Investors in Britain’s energy network companies are unlikely to receive compensation based on market value when the businesses are nationalised by a future Labour government, according to a new paper by the opposition party.
Jeremy Corbyn, Labour leader, will set out on Thursday how a government led by him would nationalise Britain’s energy networks — the cables and pipelines that deliver electricity and gas to homes and businesses — soon after winning a general election.
The Labour paper says that shareholders would be compensated, but not necessarily at market prices — because of deductions to take account of “asset stripping since privatisation”, state subsidies since the 1980s and pension fund deficits.
The investor compensation would come from bonds issued by the Treasury, adding billions of debt to the state balance sheet.
Labour is planning to nationalise the energy, rail and water industries, plus Royal Mail, as part of a radical domestic reform agenda.
John McDonnell, shadow chancellor, confirmed last week that the next Labour government would pay less than £15bn to investors when it renationalises England’s water industry.
That figure is broadly based on estimates of the book value of the 15 English water companies’ shareholder equity. By contrast, the water industry commissioned a study last year that suggested a cost of £44bn to compensate shareholders based on market value.
Britain’s gas and electricity networks are large monopolies owned by listed companies such as National Grid, SSE and Iberdrola, as well as sovereign wealth funds and infrastructure investors.
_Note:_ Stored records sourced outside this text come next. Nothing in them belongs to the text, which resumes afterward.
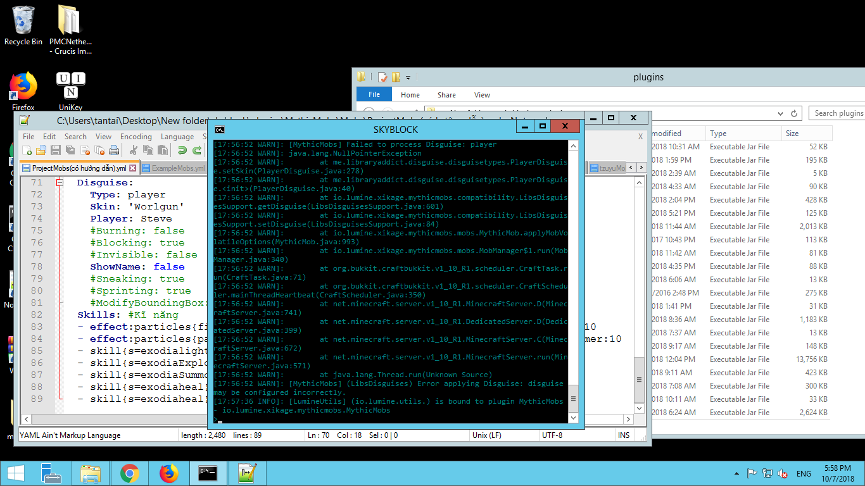
Task: Click the blue File button in Explorer
Action: click(x=374, y=94)
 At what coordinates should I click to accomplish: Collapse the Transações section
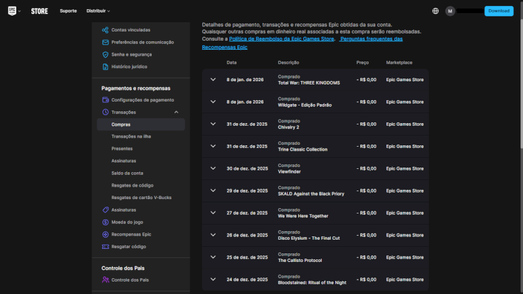point(176,113)
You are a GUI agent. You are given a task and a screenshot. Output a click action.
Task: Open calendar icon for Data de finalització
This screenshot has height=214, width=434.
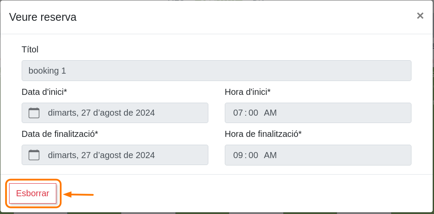(x=34, y=155)
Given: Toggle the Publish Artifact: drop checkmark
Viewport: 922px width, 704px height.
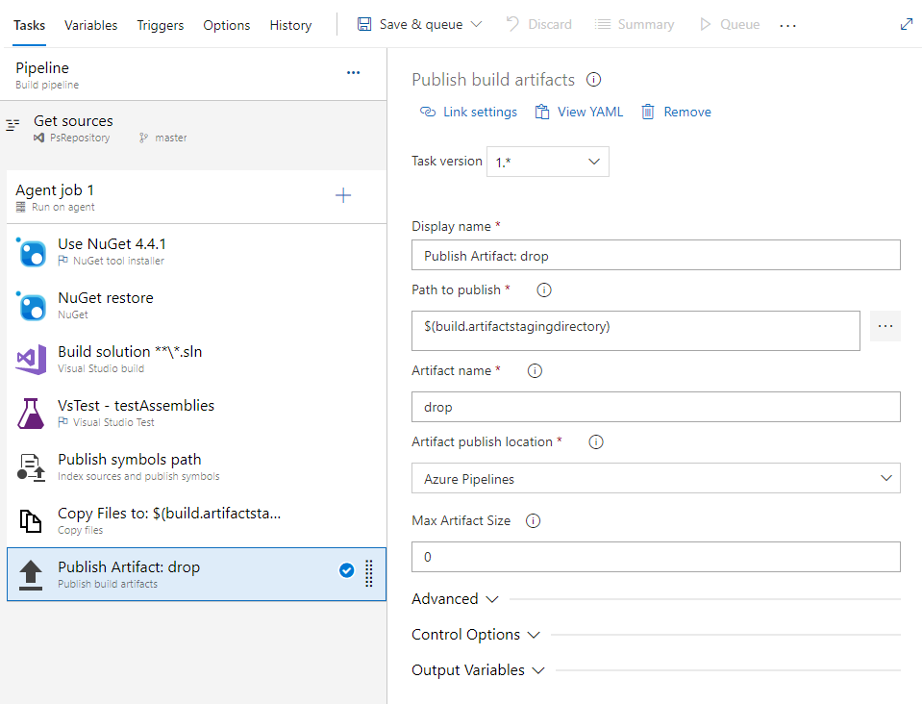Looking at the screenshot, I should click(346, 571).
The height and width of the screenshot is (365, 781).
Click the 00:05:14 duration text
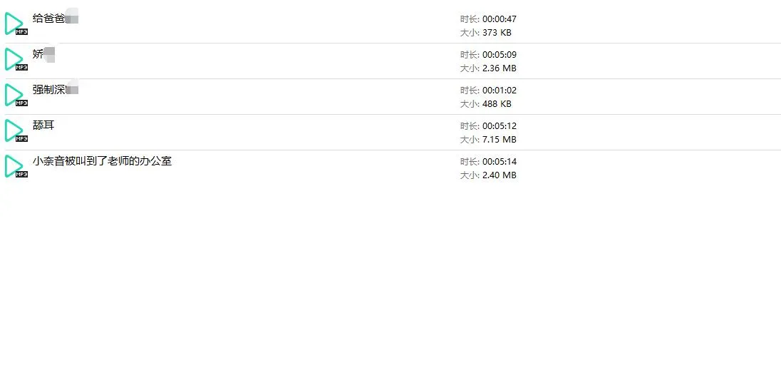click(x=499, y=162)
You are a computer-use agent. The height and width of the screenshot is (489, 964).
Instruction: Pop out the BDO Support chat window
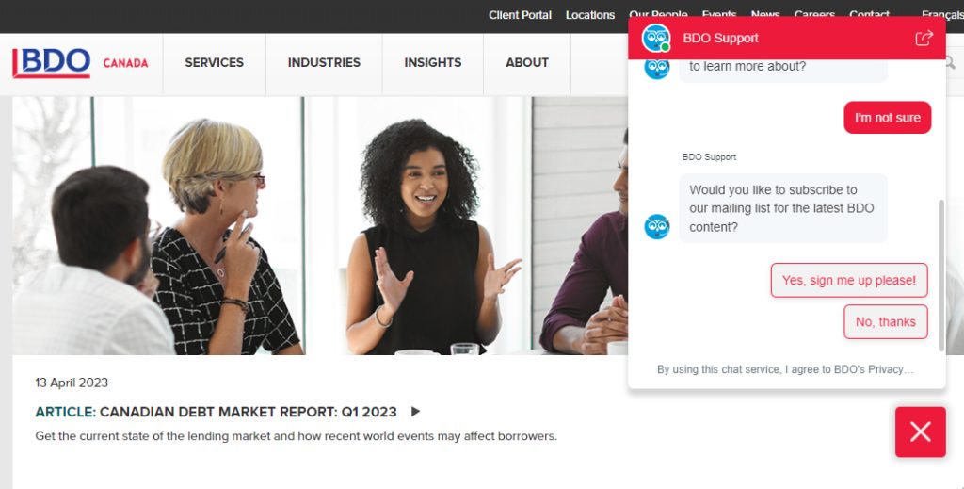[924, 38]
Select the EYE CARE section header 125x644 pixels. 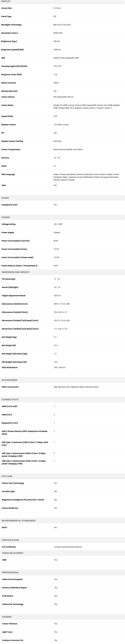[x=7, y=476]
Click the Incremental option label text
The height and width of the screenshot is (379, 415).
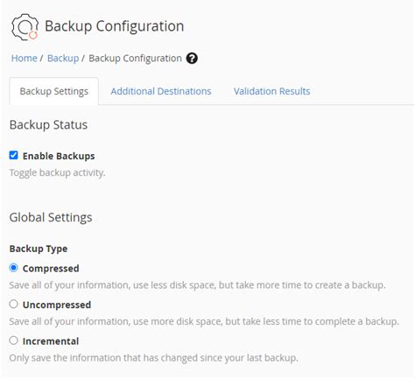51,341
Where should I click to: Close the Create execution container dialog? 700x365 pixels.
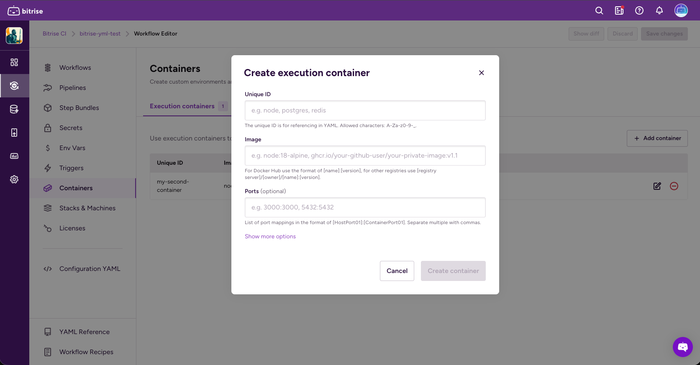click(482, 73)
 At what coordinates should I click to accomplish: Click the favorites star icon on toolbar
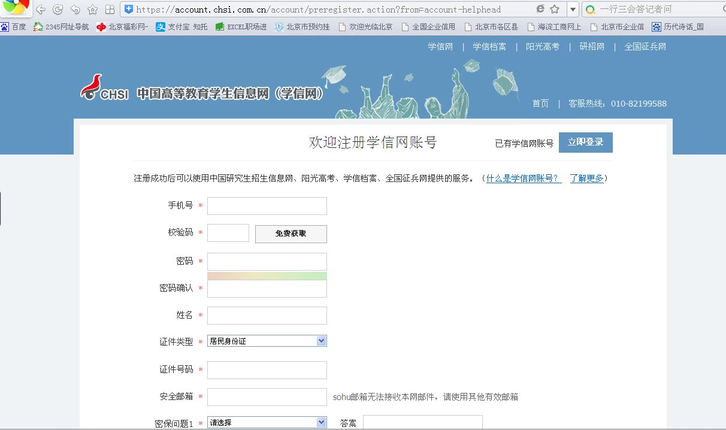(x=92, y=9)
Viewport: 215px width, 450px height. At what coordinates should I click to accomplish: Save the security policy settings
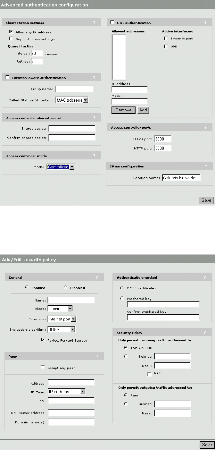point(207,445)
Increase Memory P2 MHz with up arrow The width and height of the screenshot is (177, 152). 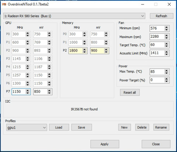click(84, 49)
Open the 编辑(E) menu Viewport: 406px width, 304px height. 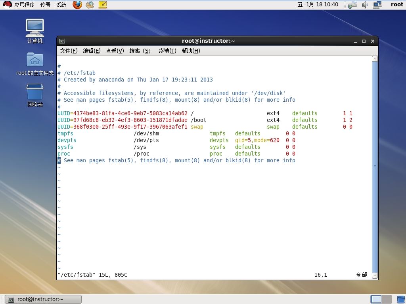(x=92, y=51)
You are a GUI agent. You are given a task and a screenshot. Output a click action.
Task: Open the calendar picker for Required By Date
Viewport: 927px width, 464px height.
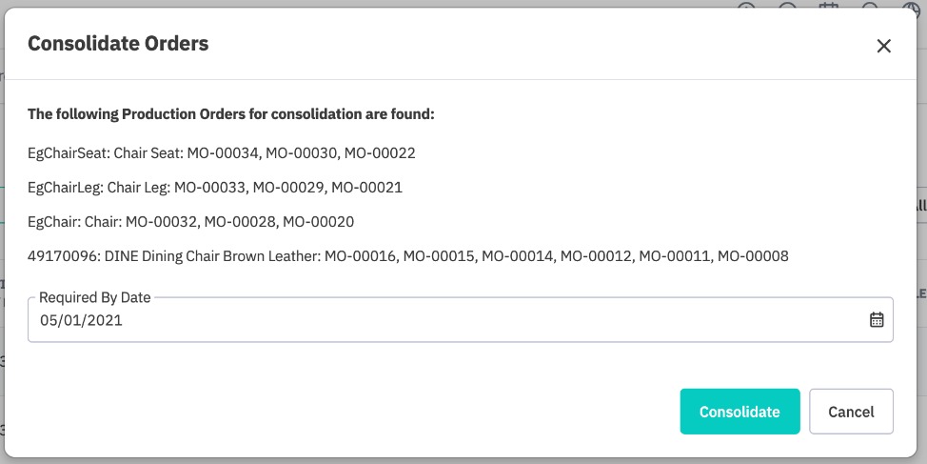tap(877, 319)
National Grid alone has a market capitalisation of £29bn.
They generate their revenues from consumers who are charged through their energy bills.
Network companies have come under growing scrutiny for what consumer group Citizens Advice has called “eye-watering” and “unjustified” profits.
Dieter Helm, an Oxford university academic, has previously criticised the “significant financial engineering” by network companies since privatisation, and the money that has been extracted by investors through dividends and share buybacks.
Ofgem, the UK energy watchdog, has sought to address concerns by proposing to slash roughly in half the amount that gas and electricity transmission networks can pay their investors from 2021.
But the Labour paper said the arrangements needed a total overhaul because “gaming and profiteering” were “intrinsic” parts of the current system. “The status quo is no longer tenable,” it added.
National Gird said in a statement that the company “is one of the most reliable networks in the world, we are also at the heart of the decarbonisation agenda. Only a few days ago we broke the record for the longest period of time the country has gone without coal generation.We deliver reliability, investment and innovation for just 3% of the average energy bill.
“A move to state-ownership of the energy networks would only serve to delay the huge amount of progress and investment that is already helping to make this country a leader in the move to green energy. At a time when there is increased urgency to meet the challenges of climate change the last thing that is needed is the enormous distraction, cost and complexity these changes would require.”
Labour’s paper is set to be launched by Mr Corbyn and Rebecca Long-Bailey, the shadow business secretary. She will argue that nationalising the energy networks would end “rip-offs” in the system and allow a faster shift towards low-carbon power.
Labour argues that only a state-owned energy system will be capable of upgrading infrastructure to integrate huge amounts of wind, solar and tidal power.
Labour has also indicated the party would nationalise Britain’s interconnectors, the giant power cables that allow the import and export of electricity. Under the proposals, a Labour government would set up a national energy agency to replace National Grid as the operator of the high-voltage transmission system.